EXERCISE:
Return every line in the items below that contains the word "This". Uppercase and lowercase count as different.

DATA LISTING:
——

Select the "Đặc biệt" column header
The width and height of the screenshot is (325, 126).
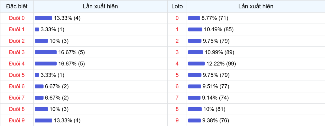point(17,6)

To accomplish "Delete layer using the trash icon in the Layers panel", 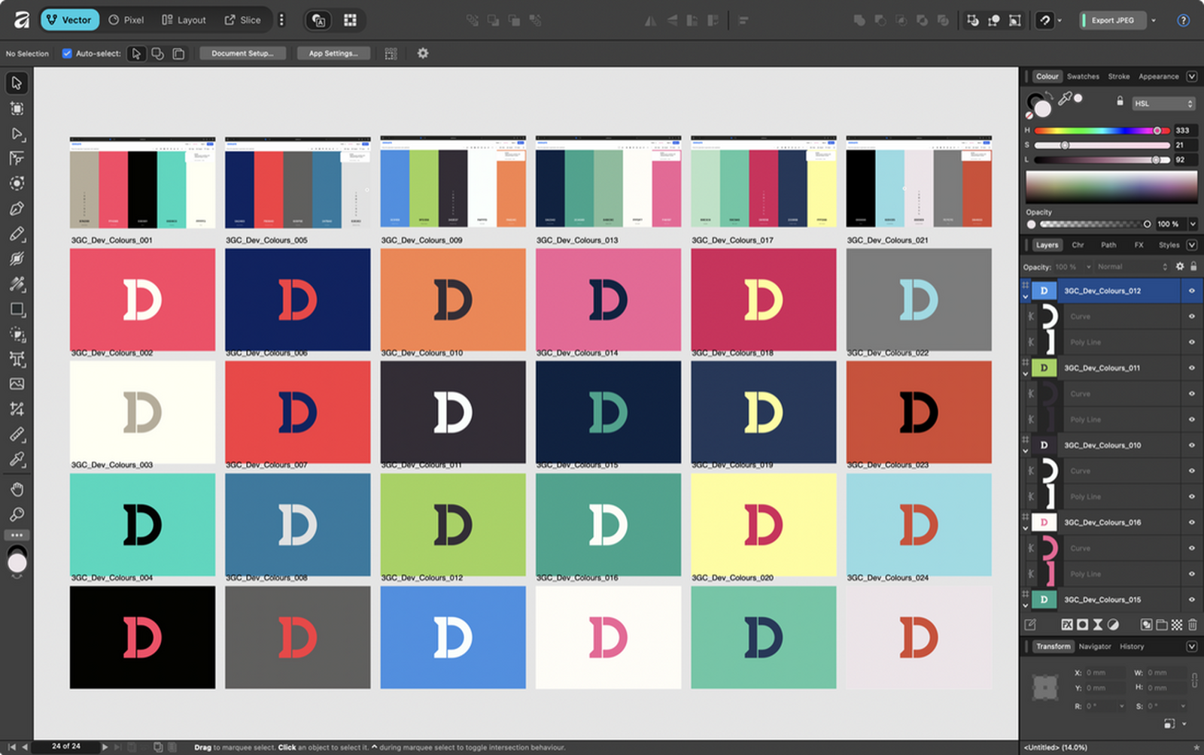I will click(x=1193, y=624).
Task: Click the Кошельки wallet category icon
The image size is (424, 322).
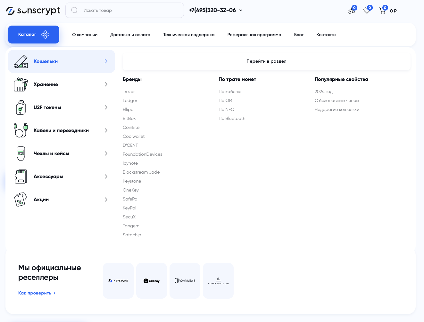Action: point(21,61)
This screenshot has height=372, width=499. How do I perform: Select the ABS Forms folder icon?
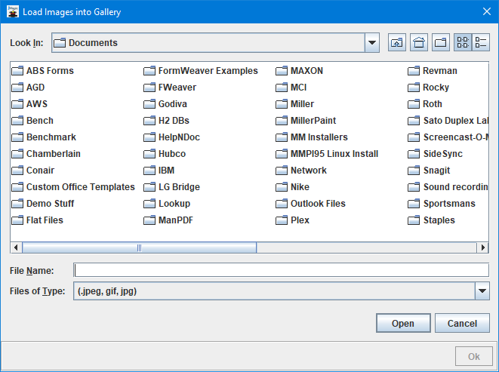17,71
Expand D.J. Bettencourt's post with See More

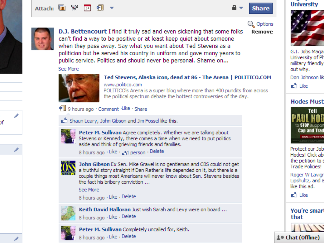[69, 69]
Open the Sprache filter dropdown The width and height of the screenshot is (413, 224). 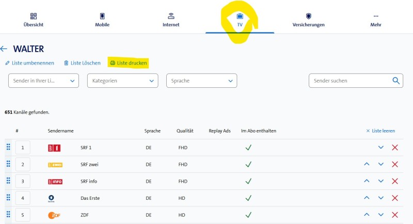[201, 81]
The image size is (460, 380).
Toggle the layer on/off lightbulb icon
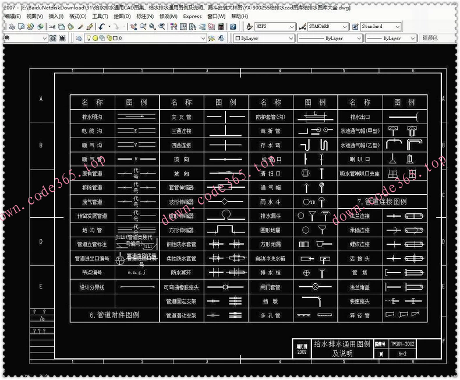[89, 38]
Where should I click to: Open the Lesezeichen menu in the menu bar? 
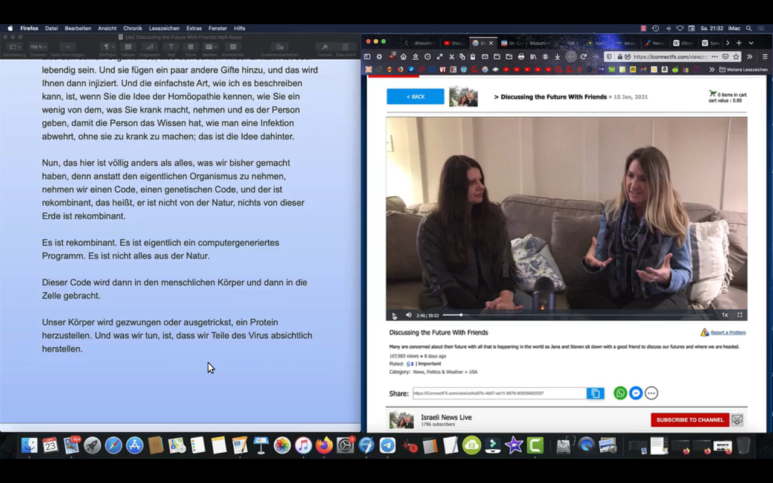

——

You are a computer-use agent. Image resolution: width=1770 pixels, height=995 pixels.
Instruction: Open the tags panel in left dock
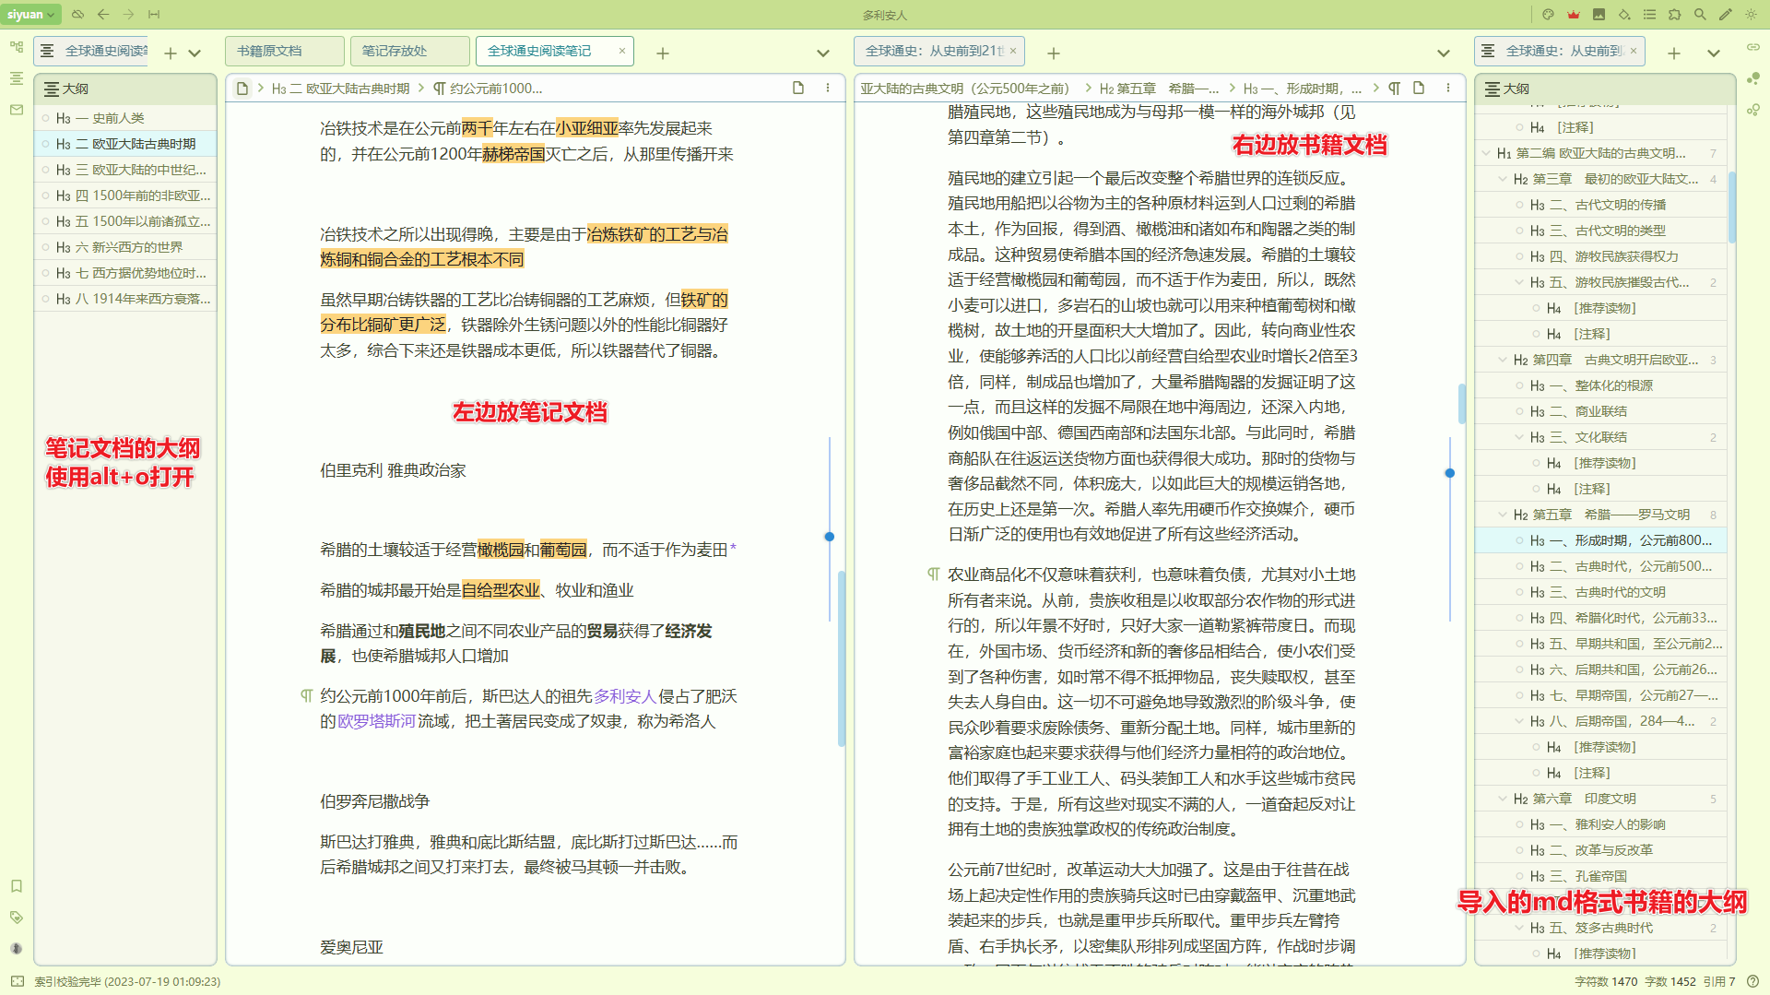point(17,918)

——

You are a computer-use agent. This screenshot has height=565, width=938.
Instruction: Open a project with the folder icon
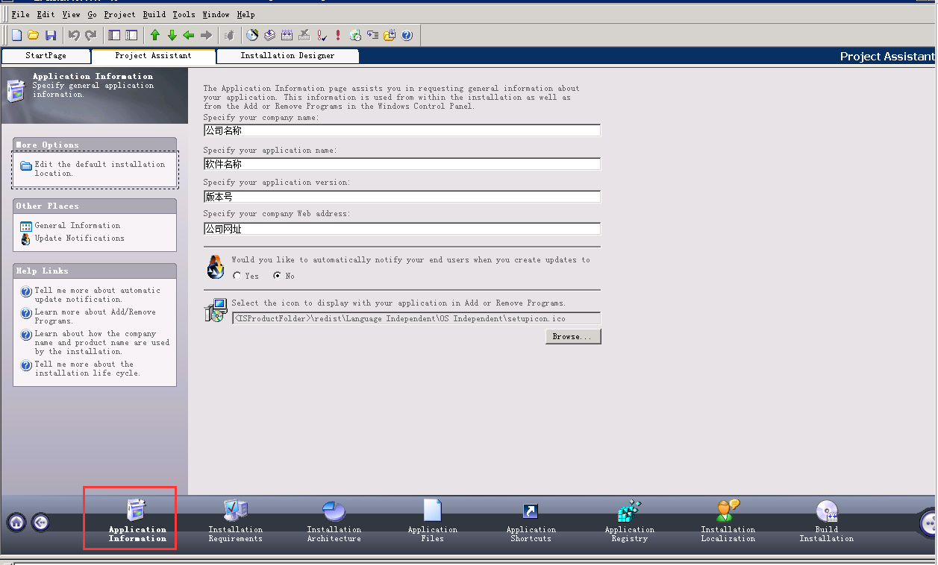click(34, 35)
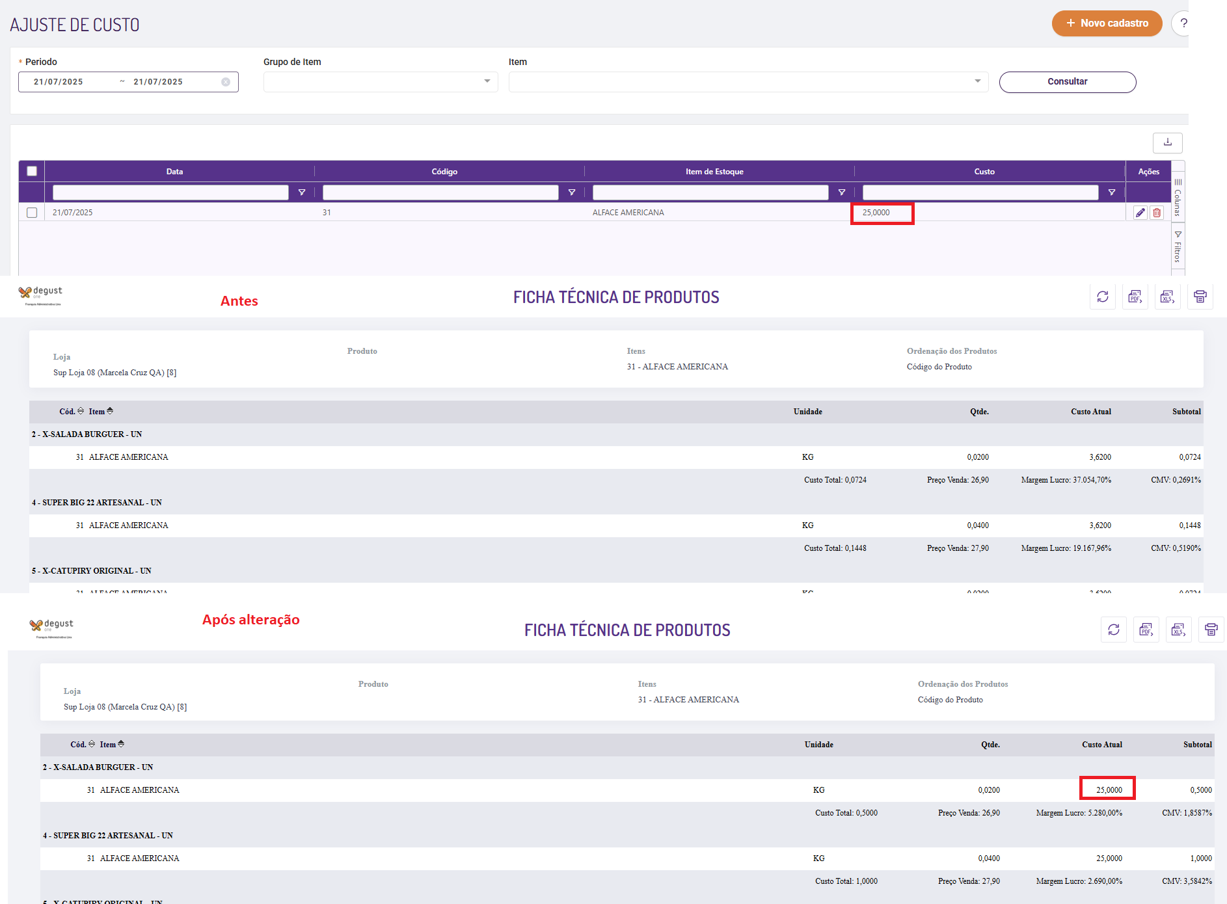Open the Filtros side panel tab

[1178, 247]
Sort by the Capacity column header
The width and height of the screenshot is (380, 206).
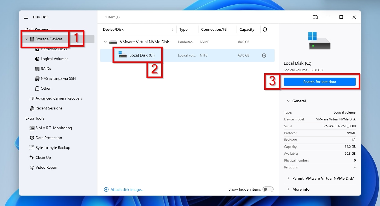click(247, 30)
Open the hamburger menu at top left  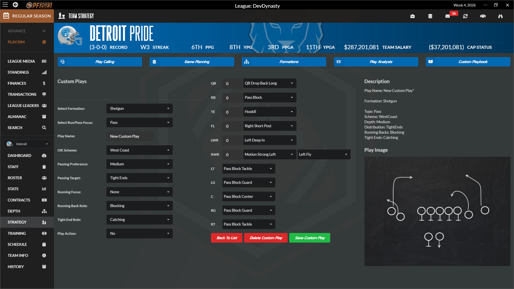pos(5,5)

——

ANSWER BELOW:
This screenshot has height=372, width=499. How do I perform: Select the ABS Forms folder icon?
You are a computer-use agent. This screenshot has height=565, width=938.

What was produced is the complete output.